**Exercise text**
+===+

A BILL of £5,000 has been given to a man for damaging a protected tree.
Hereford Magistrates Court was told that Roy Albert Harrison wanted to cut the lime tree down to clear his land for a housing project.
The 78-year-old from Lugwardine pleaded not guilty to consenting to unauthorised works to a tree protected by a Tree Preservation Order (TPO) but was found guilty.
The case was brought by Herefordshire Council’s Conservation team who said previous planning applications for housing on the site, separate applications to fell the protected tree and subsequent appeals were turned down.
Magistrates were told last week that Harrison employed a tree surgeon to cut down the tree, under the belief that the TPO was invalid.
The works in May of 2017 were stopped part-way through and it is thought the lime tree will reform its canopy.
The tree surgeon was initially interviewed under caution, but no further action was taken.
In addition to being told to pay court costs of £5,000, Harrison must also pay a fine of £180 and a victim surcharge of £30.
Speaking after the case, Marc Willimont, Acting Assistant Director or Regulatory, Environment and Waste, said Herefordshire Council is committed to protecting the quality of the natural environment for the public benefit and to ensure that planning decisions are not circumvented.
“When undertaking works to a protected tree, responsibility lies with the person commissioning the work and the contractor,” he added.
“Penalties for felling protected trees can be severe; a person convicted may be liable to an unlimited fine which take into account any financial benefit which may result from the offence.
“We hope this case will act as a deterrent to anyone who may be considering carrying out unauthorised works to protected trees.”

+===+

**Dataset excerpts**
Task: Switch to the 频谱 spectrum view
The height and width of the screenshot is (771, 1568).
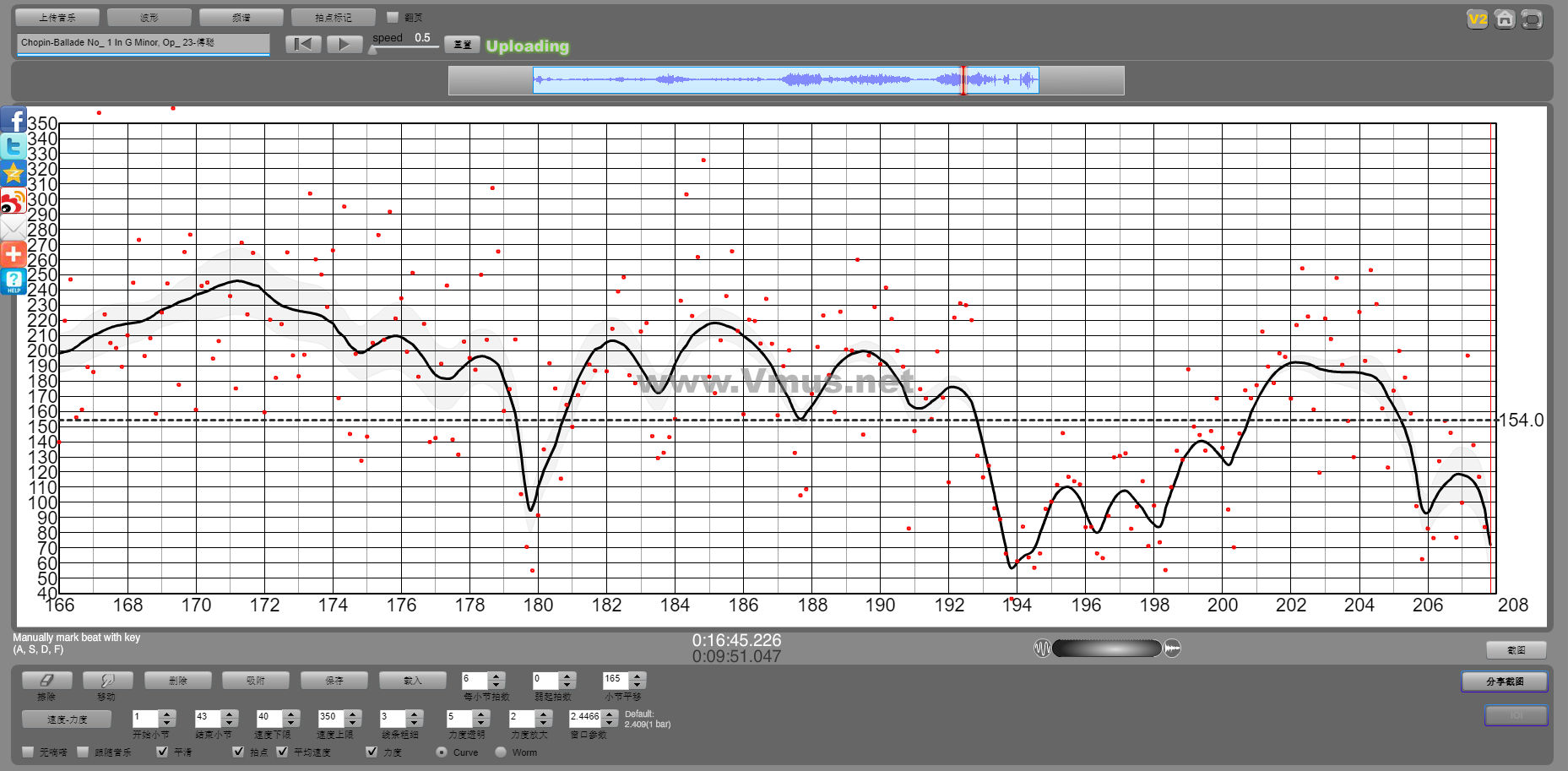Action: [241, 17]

+===+

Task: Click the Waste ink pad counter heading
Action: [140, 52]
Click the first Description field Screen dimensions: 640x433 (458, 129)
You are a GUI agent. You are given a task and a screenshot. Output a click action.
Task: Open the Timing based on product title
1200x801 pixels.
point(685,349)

+===+

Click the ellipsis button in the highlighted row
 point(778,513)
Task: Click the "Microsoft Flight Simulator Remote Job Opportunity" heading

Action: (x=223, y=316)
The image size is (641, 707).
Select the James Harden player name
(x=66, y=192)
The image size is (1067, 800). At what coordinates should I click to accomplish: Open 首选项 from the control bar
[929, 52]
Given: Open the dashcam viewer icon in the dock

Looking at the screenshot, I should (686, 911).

+===+

**Questions to answer**
A: Reproduce the stretch of the tree article from "The 78-year-old from" through "reform its canopy.", word for word.
B: List each sum of money that the tree article says Harrison must pay, along with what each sum is for.
C: According to the tree article, in what month and year were the works on the lime tree carried out?
The records come from a separate source and have no connection to the tree article.

**Answers to this exercise**
A:
The 78-year-old from Lugwardine pleaded not guilty to consenting to unauthorised works to a tree protected by a Tree Preservation Order (TPO) but was found guilty.
The case was brought by Herefordshire Council’s Conservation team who said previous planning applications for housing on the site, separate applications to fell the protected tree and subsequent appeals were turned down.
Magistrates were told last week that Harrison employed a tree surgeon to cut down the tree, under the belief that the TPO was invalid.
The works in May of 2017 were stopped part-way through and it is thought the lime tree will reform its canopy.

B:
Court costs of £5,000
A fine of £180
A victim surcharge of £30

C: May 2017